Work to be completed:
Could each record be restated word for word?

Records for the task:
====

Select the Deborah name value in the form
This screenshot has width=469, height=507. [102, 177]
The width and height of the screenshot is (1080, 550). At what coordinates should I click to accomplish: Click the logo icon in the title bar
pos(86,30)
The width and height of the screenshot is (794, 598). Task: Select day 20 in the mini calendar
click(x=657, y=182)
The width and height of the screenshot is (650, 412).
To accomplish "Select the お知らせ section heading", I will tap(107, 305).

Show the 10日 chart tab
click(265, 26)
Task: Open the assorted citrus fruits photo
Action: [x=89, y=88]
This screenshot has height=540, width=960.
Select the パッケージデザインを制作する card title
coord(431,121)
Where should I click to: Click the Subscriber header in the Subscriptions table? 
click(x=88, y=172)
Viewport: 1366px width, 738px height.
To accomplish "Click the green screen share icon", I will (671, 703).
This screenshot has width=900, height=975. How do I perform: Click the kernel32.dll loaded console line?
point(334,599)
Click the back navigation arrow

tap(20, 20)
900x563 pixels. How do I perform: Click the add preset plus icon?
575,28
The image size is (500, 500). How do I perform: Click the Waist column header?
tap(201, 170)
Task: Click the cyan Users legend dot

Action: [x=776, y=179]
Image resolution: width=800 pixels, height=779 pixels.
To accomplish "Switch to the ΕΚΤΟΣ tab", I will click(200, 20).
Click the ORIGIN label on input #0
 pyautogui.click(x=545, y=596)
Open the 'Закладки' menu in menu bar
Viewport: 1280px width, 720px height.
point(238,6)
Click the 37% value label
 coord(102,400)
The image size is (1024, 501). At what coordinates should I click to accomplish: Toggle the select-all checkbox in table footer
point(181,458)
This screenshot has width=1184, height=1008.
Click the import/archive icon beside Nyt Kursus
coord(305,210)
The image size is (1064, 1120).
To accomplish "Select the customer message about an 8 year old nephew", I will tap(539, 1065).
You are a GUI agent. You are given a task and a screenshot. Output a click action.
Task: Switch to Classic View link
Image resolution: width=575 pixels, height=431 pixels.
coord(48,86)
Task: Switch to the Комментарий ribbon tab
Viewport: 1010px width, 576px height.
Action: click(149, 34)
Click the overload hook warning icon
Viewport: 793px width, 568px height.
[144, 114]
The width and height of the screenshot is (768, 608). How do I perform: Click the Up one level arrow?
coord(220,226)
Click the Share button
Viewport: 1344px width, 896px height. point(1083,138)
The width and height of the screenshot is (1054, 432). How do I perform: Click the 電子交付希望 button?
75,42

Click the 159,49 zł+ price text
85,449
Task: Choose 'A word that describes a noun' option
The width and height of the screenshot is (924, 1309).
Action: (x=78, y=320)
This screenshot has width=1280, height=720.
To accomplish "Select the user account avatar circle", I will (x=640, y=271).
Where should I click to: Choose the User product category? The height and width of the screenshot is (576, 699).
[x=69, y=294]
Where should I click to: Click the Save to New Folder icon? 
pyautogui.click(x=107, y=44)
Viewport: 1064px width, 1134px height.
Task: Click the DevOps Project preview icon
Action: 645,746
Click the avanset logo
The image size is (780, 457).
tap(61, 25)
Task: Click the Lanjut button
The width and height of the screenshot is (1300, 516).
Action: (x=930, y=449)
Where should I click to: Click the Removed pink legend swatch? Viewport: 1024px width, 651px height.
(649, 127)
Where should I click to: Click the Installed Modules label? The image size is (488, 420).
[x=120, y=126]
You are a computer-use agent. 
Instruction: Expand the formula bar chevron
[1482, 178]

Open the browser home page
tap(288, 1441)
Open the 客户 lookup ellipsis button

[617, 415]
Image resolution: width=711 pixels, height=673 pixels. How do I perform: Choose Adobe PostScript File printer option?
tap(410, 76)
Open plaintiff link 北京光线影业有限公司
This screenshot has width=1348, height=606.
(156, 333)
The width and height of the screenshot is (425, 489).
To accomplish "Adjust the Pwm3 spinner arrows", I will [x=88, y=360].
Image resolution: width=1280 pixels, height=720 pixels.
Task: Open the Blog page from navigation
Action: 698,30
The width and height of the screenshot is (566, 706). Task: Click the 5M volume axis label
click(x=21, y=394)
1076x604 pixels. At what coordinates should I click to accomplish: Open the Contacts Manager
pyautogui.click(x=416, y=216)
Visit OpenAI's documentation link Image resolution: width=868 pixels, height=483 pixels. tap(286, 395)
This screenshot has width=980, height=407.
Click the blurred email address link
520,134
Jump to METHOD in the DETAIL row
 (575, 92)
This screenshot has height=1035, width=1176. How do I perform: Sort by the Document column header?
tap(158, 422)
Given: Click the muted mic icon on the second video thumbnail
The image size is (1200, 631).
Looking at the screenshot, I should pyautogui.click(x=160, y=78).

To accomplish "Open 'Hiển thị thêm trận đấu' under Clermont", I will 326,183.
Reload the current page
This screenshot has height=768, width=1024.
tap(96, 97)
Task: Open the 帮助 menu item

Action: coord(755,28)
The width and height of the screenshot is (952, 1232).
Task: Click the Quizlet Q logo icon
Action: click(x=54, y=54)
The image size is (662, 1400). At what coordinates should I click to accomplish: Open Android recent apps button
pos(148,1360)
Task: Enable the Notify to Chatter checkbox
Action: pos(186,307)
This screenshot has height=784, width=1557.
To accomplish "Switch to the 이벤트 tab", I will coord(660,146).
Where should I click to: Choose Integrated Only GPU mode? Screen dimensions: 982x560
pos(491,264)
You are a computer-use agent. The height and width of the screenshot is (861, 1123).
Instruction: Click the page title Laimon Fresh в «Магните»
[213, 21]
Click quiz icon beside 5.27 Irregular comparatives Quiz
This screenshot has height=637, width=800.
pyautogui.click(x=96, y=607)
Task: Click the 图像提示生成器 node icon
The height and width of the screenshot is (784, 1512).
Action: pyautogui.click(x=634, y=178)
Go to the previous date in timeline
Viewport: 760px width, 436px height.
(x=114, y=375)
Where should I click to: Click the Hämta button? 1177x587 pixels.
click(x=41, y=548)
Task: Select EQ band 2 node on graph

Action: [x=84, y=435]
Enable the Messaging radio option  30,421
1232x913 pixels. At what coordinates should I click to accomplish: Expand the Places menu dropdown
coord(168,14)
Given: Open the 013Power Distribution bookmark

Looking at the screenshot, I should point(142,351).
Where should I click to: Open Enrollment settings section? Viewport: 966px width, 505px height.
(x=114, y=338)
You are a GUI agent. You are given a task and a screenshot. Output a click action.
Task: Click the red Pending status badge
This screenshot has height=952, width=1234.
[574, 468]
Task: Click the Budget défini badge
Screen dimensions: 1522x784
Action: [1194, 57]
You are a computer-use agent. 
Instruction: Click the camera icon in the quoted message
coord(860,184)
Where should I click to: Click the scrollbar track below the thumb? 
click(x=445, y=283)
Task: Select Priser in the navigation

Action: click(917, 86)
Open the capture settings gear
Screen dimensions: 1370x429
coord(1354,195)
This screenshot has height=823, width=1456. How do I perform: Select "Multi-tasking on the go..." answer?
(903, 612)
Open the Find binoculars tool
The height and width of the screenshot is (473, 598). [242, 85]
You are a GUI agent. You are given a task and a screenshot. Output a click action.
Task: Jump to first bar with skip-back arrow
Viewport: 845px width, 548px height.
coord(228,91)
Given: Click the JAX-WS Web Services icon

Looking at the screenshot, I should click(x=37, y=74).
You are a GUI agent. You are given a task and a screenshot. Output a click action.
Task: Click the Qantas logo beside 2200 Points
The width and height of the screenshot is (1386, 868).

====

Task output:
Select the Deborah name value in the form
This screenshot has width=469, height=507. [102, 177]
The width and height of the screenshot is (1080, 550). At what coordinates should I click to accomplish: Click the logo icon in the title bar
pos(86,30)
The width and height of the screenshot is (794, 598). Task: Select day 20 in the mini calendar
click(x=657, y=182)
The width and height of the screenshot is (650, 412).
To accomplish "Select the お知らせ section heading", I will tap(107, 305).

Show the 10日 chart tab
click(265, 26)
Task: Open the assorted citrus fruits photo
Action: [x=89, y=88]
This screenshot has height=540, width=960.
Select the パッケージデザインを制作する card title
coord(431,121)
Where should I click to: Click the Subscriber header in the Subscriptions table? 
click(x=88, y=172)
Viewport: 1366px width, 738px height.
To accomplish "Click the green screen share icon", I will (671, 703).
This screenshot has width=900, height=975. How do I perform: Click the kernel32.dll loaded console line?
point(334,599)
Click the back navigation arrow

tap(20, 20)
900x563 pixels. How do I perform: Click the add preset plus icon?
575,28
The image size is (500, 500). How do I perform: Click the Waist column header?
tap(201, 170)
Task: Click the cyan Users legend dot

Action: [x=776, y=179]
Image resolution: width=800 pixels, height=779 pixels.
To accomplish "Switch to the ΕΚΤΟΣ tab", I will click(200, 20).
Click the ORIGIN label on input #0
 pyautogui.click(x=545, y=596)
Open the 'Закладки' menu in menu bar
Viewport: 1280px width, 720px height.
point(238,6)
Click the 37% value label
 coord(102,400)
The image size is (1024, 501). At what coordinates should I click to accomplish: Toggle the select-all checkbox in table footer
point(181,458)
This screenshot has width=1184, height=1008.
Click the import/archive icon beside Nyt Kursus
coord(305,210)
The image size is (1064, 1120).
To accomplish "Select the customer message about an 8 year old nephew", I will tap(539, 1065).
You are a GUI agent. You are given a task and a screenshot. Output a click action.
Task: Switch to Classic View link
Image resolution: width=575 pixels, height=431 pixels.
coord(48,86)
Task: Switch to the Комментарий ribbon tab
Viewport: 1010px width, 576px height.
Action: click(149, 34)
Click the overload hook warning icon
Viewport: 793px width, 568px height.
[144, 114]
The width and height of the screenshot is (768, 608). How do I perform: Click the Up one level arrow?
coord(220,226)
Click the Share button
Viewport: 1344px width, 896px height. point(1083,138)
The width and height of the screenshot is (1054, 432). How do I perform: Click the 電子交付希望 button?
75,42

Click the 159,49 zł+ price text
85,449
Task: Choose 'A word that describes a noun' option
The width and height of the screenshot is (924, 1309).
Action: (x=78, y=320)
This screenshot has width=1280, height=720.
To accomplish "Select the user account avatar circle", I will (x=640, y=271).
Where should I click to: Choose the User product category? The height and width of the screenshot is (576, 699).
[x=69, y=294]
Where should I click to: Click the Save to New Folder icon? 
pyautogui.click(x=107, y=44)
Viewport: 1064px width, 1134px height.
Task: Click the DevOps Project preview icon
Action: 645,746
Click the avanset logo
The image size is (780, 457).
tap(61, 25)
Task: Click the Lanjut button
The width and height of the screenshot is (1300, 516).
Action: (x=930, y=449)
Where should I click to: Click the Removed pink legend swatch? Viewport: 1024px width, 651px height.
(649, 127)
Where should I click to: Click the Installed Modules label? The image size is (488, 420).
[x=120, y=126]
You are a computer-use agent. 
Instruction: Expand the formula bar chevron
[1482, 178]

Open the browser home page
tap(288, 1441)
Open the 客户 lookup ellipsis button

[617, 415]
Image resolution: width=711 pixels, height=673 pixels. How do I perform: Choose Adobe PostScript File printer option?
tap(410, 76)
Open plaintiff link 北京光线影业有限公司
This screenshot has width=1348, height=606.
(156, 333)
The width and height of the screenshot is (425, 489).
To accomplish "Adjust the Pwm3 spinner arrows", I will [x=88, y=360].
Image resolution: width=1280 pixels, height=720 pixels.
Task: Open the Blog page from navigation
Action: 698,30
The width and height of the screenshot is (566, 706). Task: Click the 5M volume axis label
click(x=21, y=394)
1076x604 pixels. At what coordinates should I click to accomplish: Open the Contacts Manager
pyautogui.click(x=416, y=216)
Visit OpenAI's documentation link Image resolution: width=868 pixels, height=483 pixels. tap(286, 395)
This screenshot has width=980, height=407.
Click the blurred email address link
520,134
Jump to METHOD in the DETAIL row
 (575, 92)
This screenshot has height=1035, width=1176. How do I perform: Sort by the Document column header?
tap(158, 422)
Given: Click the muted mic icon on the second video thumbnail
The image size is (1200, 631).
Looking at the screenshot, I should pyautogui.click(x=160, y=78).

To accomplish "Open 'Hiển thị thêm trận đấu' under Clermont", I will 326,183.
Reload the current page
This screenshot has height=768, width=1024.
tap(96, 97)
Task: Open the 帮助 menu item

Action: coord(755,28)
The width and height of the screenshot is (952, 1232).
Task: Click the Quizlet Q logo icon
Action: click(x=54, y=54)
The image size is (662, 1400). At what coordinates should I click to accomplish: Open Android recent apps button
pos(148,1360)
Task: Enable the Notify to Chatter checkbox
Action: pos(186,307)
This screenshot has height=784, width=1557.
To accomplish "Switch to the 이벤트 tab", I will coord(660,146).
Where should I click to: Choose Integrated Only GPU mode? Screen dimensions: 982x560
pos(491,264)
You are a computer-use agent. The height and width of the screenshot is (861, 1123).
Instruction: Click the page title Laimon Fresh в «Магните»
[213, 21]
Click quiz icon beside 5.27 Irregular comparatives Quiz
This screenshot has height=637, width=800.
pyautogui.click(x=96, y=607)
Task: Click the 图像提示生成器 node icon
The height and width of the screenshot is (784, 1512).
Action: pyautogui.click(x=634, y=178)
Go to the previous date in timeline
Viewport: 760px width, 436px height.
(x=114, y=375)
Where should I click to: Click the Hämta button? 1177x587 pixels.
click(x=41, y=548)
Task: Select EQ band 2 node on graph

Action: [x=84, y=435]
Enable the Messaging radio option  30,421
1232x913 pixels. At what coordinates should I click to accomplish: Expand the Places menu dropdown
coord(168,14)
Given: Open the 013Power Distribution bookmark

Looking at the screenshot, I should point(142,351).
Where should I click to: Open Enrollment settings section? Viewport: 966px width, 505px height.
(x=114, y=338)
You are a GUI agent. You are given a task and a screenshot. Output a click action.
Task: Click the red Pending status badge
This screenshot has height=952, width=1234.
[574, 468]
Task: Click the Budget défini badge
Screen dimensions: 1522x784
Action: [1194, 57]
You are a computer-use agent. 
Instruction: Click the camera icon in the quoted message
coord(860,184)
Where should I click to: Click the scrollbar track below the thumb? 
click(x=445, y=283)
Task: Select Priser in the navigation

Action: click(917, 86)
Open the capture settings gear
Screen dimensions: 1370x429
coord(1354,195)
This screenshot has height=823, width=1456. How do I perform: Select "Multi-tasking on the go..." answer?
(903, 612)
Open the Find binoculars tool
The height and width of the screenshot is (473, 598). [242, 85]
You are a GUI agent. You are given a task and a screenshot. Output a click action.
Task: Jump to first bar with skip-back arrow
Viewport: 845px width, 548px height.
coord(228,91)
Given: Click the JAX-WS Web Services icon

Looking at the screenshot, I should click(x=37, y=74).
You are a GUI agent. You are given a task and a screenshot. Output a click action.
Task: Click the Qantas logo beside 2200 Points
The width and height of the screenshot is (1386, 868).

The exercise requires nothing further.